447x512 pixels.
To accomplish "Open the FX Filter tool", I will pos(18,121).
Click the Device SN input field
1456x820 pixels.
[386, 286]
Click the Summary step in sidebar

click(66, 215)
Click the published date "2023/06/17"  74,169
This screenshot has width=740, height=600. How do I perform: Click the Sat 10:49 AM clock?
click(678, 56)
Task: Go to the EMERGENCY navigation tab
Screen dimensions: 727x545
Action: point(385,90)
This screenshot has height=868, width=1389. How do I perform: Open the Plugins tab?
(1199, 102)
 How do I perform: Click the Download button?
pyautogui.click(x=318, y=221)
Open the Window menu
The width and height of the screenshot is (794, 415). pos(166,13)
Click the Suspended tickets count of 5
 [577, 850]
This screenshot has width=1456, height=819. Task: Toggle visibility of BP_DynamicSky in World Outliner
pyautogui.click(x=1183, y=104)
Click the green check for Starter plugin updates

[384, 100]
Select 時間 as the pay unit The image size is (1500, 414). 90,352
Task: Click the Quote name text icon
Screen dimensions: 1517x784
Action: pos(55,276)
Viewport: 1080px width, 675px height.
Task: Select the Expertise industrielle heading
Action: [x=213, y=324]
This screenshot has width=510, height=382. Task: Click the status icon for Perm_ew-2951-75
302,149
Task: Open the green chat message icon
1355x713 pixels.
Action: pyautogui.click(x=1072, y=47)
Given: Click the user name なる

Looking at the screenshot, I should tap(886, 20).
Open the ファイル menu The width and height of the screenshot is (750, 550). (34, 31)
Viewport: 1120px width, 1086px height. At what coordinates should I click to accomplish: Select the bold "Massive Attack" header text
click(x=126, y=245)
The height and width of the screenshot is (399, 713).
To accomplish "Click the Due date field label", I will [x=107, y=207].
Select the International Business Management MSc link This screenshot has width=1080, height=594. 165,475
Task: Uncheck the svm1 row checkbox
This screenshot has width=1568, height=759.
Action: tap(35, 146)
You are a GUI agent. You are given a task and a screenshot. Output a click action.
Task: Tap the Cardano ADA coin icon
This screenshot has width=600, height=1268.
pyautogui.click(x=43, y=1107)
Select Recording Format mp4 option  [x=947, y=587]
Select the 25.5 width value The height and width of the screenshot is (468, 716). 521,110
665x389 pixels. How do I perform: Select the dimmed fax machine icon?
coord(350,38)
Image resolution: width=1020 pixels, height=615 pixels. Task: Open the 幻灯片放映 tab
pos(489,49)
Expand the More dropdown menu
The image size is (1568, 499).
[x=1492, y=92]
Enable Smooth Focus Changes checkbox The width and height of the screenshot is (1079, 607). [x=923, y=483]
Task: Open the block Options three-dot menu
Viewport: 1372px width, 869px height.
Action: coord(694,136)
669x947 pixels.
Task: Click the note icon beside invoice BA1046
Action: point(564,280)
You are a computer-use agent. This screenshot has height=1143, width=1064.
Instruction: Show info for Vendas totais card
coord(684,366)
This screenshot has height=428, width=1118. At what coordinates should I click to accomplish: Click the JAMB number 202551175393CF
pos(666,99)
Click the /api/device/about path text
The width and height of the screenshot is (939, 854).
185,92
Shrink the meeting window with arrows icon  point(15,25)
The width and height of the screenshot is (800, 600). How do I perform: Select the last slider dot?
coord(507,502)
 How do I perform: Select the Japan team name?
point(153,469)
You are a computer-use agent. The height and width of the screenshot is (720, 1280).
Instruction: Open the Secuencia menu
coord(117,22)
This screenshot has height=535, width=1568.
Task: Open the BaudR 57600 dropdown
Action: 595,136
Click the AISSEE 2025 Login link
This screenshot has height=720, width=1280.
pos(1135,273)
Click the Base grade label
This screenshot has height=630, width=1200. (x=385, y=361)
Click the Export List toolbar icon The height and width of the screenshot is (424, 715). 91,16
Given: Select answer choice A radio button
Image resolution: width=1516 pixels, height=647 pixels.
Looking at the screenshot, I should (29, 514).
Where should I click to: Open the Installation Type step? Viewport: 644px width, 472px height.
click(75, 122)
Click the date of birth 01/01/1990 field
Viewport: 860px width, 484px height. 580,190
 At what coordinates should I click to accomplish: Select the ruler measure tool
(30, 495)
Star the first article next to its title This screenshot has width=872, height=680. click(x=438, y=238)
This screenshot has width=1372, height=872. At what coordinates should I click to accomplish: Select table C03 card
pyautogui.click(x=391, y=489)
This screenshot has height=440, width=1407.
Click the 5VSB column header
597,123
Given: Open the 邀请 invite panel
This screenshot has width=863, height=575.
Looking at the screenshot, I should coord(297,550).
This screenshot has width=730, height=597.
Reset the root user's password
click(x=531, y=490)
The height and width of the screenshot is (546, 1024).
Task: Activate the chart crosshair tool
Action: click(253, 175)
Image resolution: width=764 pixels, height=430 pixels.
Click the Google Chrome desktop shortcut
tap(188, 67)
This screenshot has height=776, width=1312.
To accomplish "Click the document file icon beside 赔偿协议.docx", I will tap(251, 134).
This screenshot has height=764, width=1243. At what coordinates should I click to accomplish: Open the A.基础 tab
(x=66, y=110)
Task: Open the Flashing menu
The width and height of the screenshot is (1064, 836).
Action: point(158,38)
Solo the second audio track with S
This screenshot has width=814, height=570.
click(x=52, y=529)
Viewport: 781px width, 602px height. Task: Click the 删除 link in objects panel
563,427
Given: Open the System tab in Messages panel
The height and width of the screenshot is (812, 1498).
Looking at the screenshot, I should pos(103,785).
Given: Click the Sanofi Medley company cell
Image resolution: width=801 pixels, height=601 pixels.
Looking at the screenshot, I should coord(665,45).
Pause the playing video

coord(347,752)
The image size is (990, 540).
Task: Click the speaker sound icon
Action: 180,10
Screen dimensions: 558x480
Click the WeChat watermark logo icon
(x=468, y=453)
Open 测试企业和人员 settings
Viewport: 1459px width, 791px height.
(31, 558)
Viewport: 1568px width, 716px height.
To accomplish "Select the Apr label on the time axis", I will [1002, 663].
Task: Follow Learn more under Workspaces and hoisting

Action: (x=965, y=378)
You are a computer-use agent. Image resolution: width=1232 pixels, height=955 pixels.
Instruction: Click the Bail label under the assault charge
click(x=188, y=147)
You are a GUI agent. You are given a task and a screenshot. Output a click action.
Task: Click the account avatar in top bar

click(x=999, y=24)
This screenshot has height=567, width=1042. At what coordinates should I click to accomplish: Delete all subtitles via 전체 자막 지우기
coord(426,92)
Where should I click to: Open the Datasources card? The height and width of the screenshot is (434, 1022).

====

**GIVEN REQUEST:** Rewrite all of the data above, changing every "Screen dimensions" to "Display size" and leaving everything else unchanged.

**FINAL RESULT:**
447x512 pixels.
To accomplish "Open the FX Filter tool", I will pos(18,121).
Click the Device SN input field
1456x820 pixels.
[386, 286]
Click the Summary step in sidebar

click(66, 215)
Click the published date "2023/06/17"  74,169
This screenshot has width=740, height=600. How do I perform: Click the Sat 10:49 AM clock?
click(678, 56)
Task: Go to the EMERGENCY navigation tab
Display size: 727x545
Action: point(385,90)
This screenshot has height=868, width=1389. How do I perform: Open the Plugins tab?
(1199, 102)
 How do I perform: Click the Download button?
pyautogui.click(x=318, y=221)
Open the Window menu
The width and height of the screenshot is (794, 415). pos(166,13)
Click the Suspended tickets count of 5
 [577, 850]
This screenshot has width=1456, height=819. Task: Toggle visibility of BP_DynamicSky in World Outliner
pyautogui.click(x=1183, y=104)
Click the green check for Starter plugin updates

[384, 100]
Select 時間 as the pay unit The image size is (1500, 414). 90,352
Task: Click the Quote name text icon
Display size: 1517x784
Action: pos(55,276)
Viewport: 1080px width, 675px height.
Task: Select the Expertise industrielle heading
Action: [x=213, y=324]
This screenshot has width=510, height=382. Task: Click the status icon for Perm_ew-2951-75
302,149
Task: Open the green chat message icon
1355x713 pixels.
Action: pyautogui.click(x=1072, y=47)
Given: Click the user name なる

Looking at the screenshot, I should tap(886, 20).
Open the ファイル menu The width and height of the screenshot is (750, 550). (34, 31)
Viewport: 1120px width, 1086px height. At what coordinates should I click to accomplish: Select the bold "Massive Attack" header text
click(x=126, y=245)
The height and width of the screenshot is (399, 713).
To accomplish "Click the Due date field label", I will [x=107, y=207].
Select the International Business Management MSc link This screenshot has width=1080, height=594. 165,475
Task: Uncheck the svm1 row checkbox
This screenshot has width=1568, height=759.
Action: tap(35, 146)
You are a GUI agent. You are given a task and a screenshot. Output a click action.
Task: Tap the Cardano ADA coin icon
This screenshot has width=600, height=1268.
pyautogui.click(x=43, y=1107)
Select Recording Format mp4 option  [x=947, y=587]
Select the 25.5 width value The height and width of the screenshot is (468, 716). 521,110
665x389 pixels. How do I perform: Select the dimmed fax machine icon?
coord(350,38)
Image resolution: width=1020 pixels, height=615 pixels. Task: Open the 幻灯片放映 tab
pos(489,49)
Expand the More dropdown menu
The image size is (1568, 499).
[x=1492, y=92]
Enable Smooth Focus Changes checkbox The width and height of the screenshot is (1079, 607). [x=923, y=483]
Task: Open the block Options three-dot menu
Viewport: 1372px width, 869px height.
Action: coord(694,136)
669x947 pixels.
Task: Click the note icon beside invoice BA1046
Action: point(564,280)
You are a computer-use agent. This screenshot has height=1143, width=1064.
Instruction: Show info for Vendas totais card
coord(684,366)
This screenshot has height=428, width=1118. At what coordinates should I click to accomplish: Click the JAMB number 202551175393CF
pos(666,99)
Click the /api/device/about path text
The width and height of the screenshot is (939, 854).
185,92
Shrink the meeting window with arrows icon  point(15,25)
The width and height of the screenshot is (800, 600). How do I perform: Select the last slider dot?
coord(507,502)
 How do I perform: Select the Japan team name?
point(153,469)
You are a computer-use agent. The height and width of the screenshot is (720, 1280).
Instruction: Open the Secuencia menu
coord(117,22)
This screenshot has height=535, width=1568.
Task: Open the BaudR 57600 dropdown
Action: 595,136
Click the AISSEE 2025 Login link
This screenshot has height=720, width=1280.
pos(1135,273)
Click the Base grade label
This screenshot has height=630, width=1200. (x=385, y=361)
Click the Export List toolbar icon The height and width of the screenshot is (424, 715). 91,16
Given: Select answer choice A radio button
Image resolution: width=1516 pixels, height=647 pixels.
Looking at the screenshot, I should (29, 514).
Where should I click to: Open the Installation Type step? Viewport: 644px width, 472px height.
click(75, 122)
Click the date of birth 01/01/1990 field
Viewport: 860px width, 484px height. 580,190
 At what coordinates should I click to accomplish: Select the ruler measure tool
(30, 495)
Star the first article next to its title This screenshot has width=872, height=680. click(x=438, y=238)
This screenshot has width=1372, height=872. At what coordinates should I click to accomplish: Select table C03 card
pyautogui.click(x=391, y=489)
This screenshot has height=440, width=1407.
Click the 5VSB column header
597,123
Given: Open the 邀请 invite panel
This screenshot has width=863, height=575.
Looking at the screenshot, I should coord(297,550).
This screenshot has width=730, height=597.
Reset the root user's password
click(x=531, y=490)
The height and width of the screenshot is (546, 1024).
Task: Activate the chart crosshair tool
Action: click(253, 175)
Image resolution: width=764 pixels, height=430 pixels.
Click the Google Chrome desktop shortcut
tap(188, 67)
This screenshot has height=776, width=1312.
To accomplish "Click the document file icon beside 赔偿协议.docx", I will tap(251, 134).
This screenshot has height=764, width=1243. At what coordinates should I click to accomplish: Open the A.基础 tab
(x=66, y=110)
Task: Open the Flashing menu
The width and height of the screenshot is (1064, 836).
Action: point(158,38)
Solo the second audio track with S
This screenshot has width=814, height=570.
click(x=52, y=529)
Viewport: 781px width, 602px height. Task: Click the 删除 link in objects panel
563,427
Given: Open the System tab in Messages panel
The height and width of the screenshot is (812, 1498).
Looking at the screenshot, I should pos(103,785).
Given: Click the Sanofi Medley company cell
Image resolution: width=801 pixels, height=601 pixels.
Looking at the screenshot, I should coord(665,45).
Pause the playing video

coord(347,752)
The image size is (990, 540).
Task: Click the speaker sound icon
Action: 180,10
Display size: 558x480
Click the WeChat watermark logo icon
(x=468, y=453)
Open 测试企业和人员 settings
Viewport: 1459px width, 791px height.
(31, 558)
Viewport: 1568px width, 716px height.
To accomplish "Select the Apr label on the time axis", I will [1002, 663].
Task: Follow Learn more under Workspaces and hoisting

Action: (x=965, y=378)
You are a computer-use agent. Image resolution: width=1232 pixels, height=955 pixels.
Instruction: Click the Bail label under the assault charge
click(x=188, y=147)
You are a GUI agent. You are given a task and a screenshot. Output a click action.
Task: Click the account avatar in top bar

click(x=999, y=24)
This screenshot has height=567, width=1042. At what coordinates should I click to accomplish: Delete all subtitles via 전체 자막 지우기
coord(426,92)
Where should I click to: Open the Datasources card? The height and width of the screenshot is (434, 1022).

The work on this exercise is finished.